▶ **Exercise requirements**: Find the line below with "The image size is (630, 386).". Print it and every line after it exactly, through the last line, leaving out the pictures.

[Screenshot grounding data]
-=-=-
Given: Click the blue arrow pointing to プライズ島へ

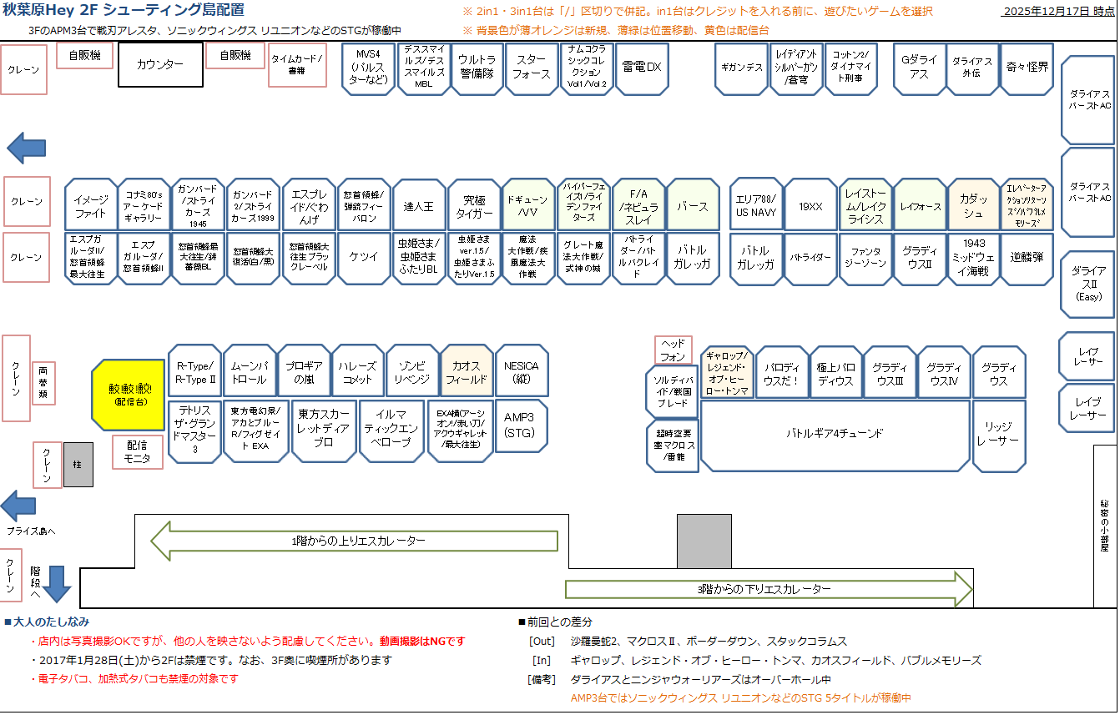Looking at the screenshot, I should point(18,506).
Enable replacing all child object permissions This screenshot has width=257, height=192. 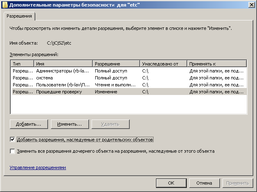click(13, 151)
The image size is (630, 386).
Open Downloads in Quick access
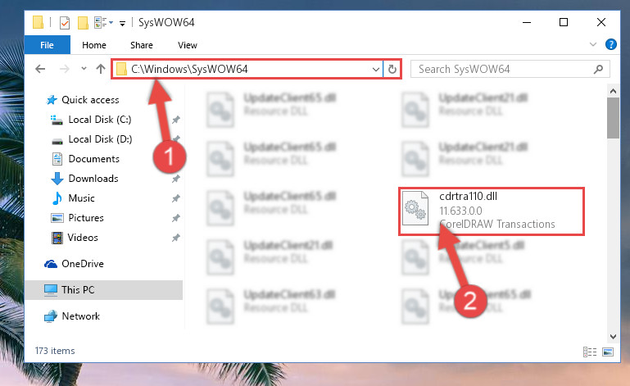[93, 179]
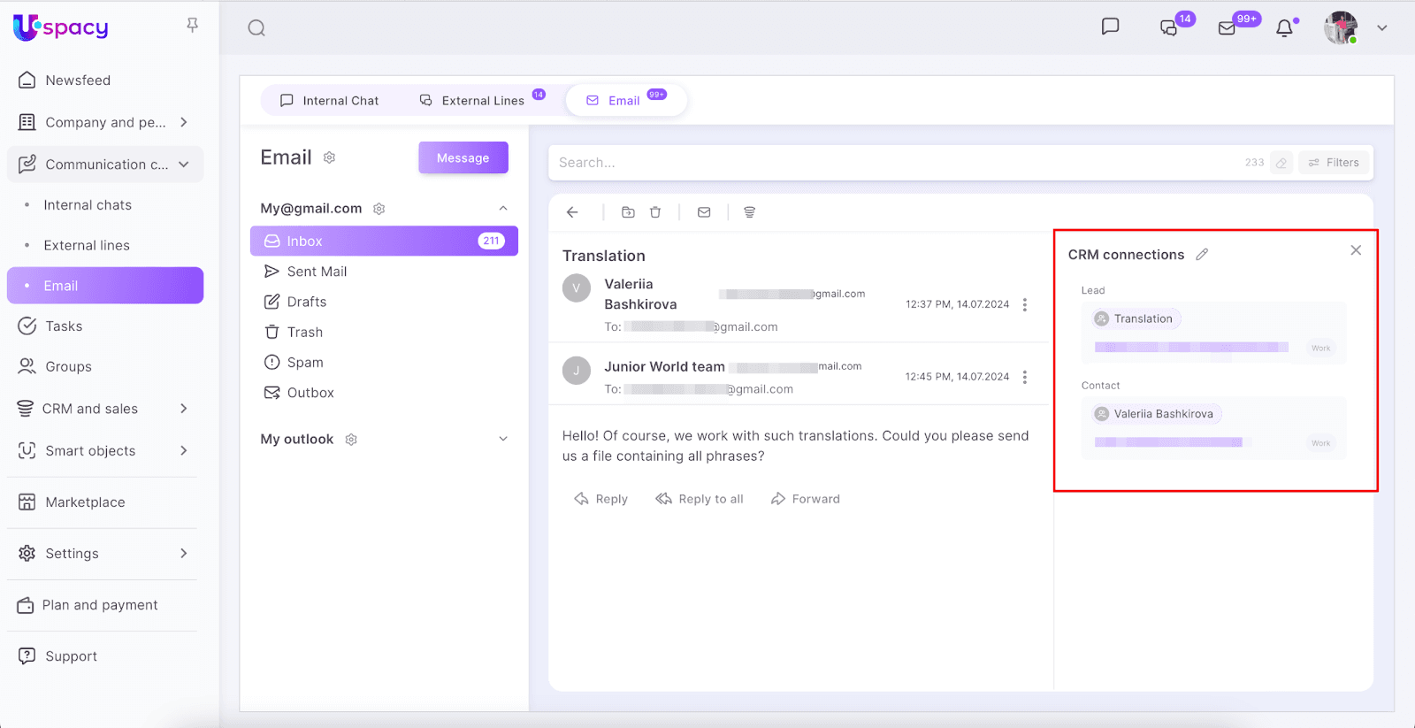
Task: Open settings gear next to Email heading
Action: point(329,157)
-=-=-
▶ **Written answer**:
The image size is (630, 386).
Open Downloads in Quick access
[93, 179]
Task: Open settings gear next to Email heading
Action: point(329,157)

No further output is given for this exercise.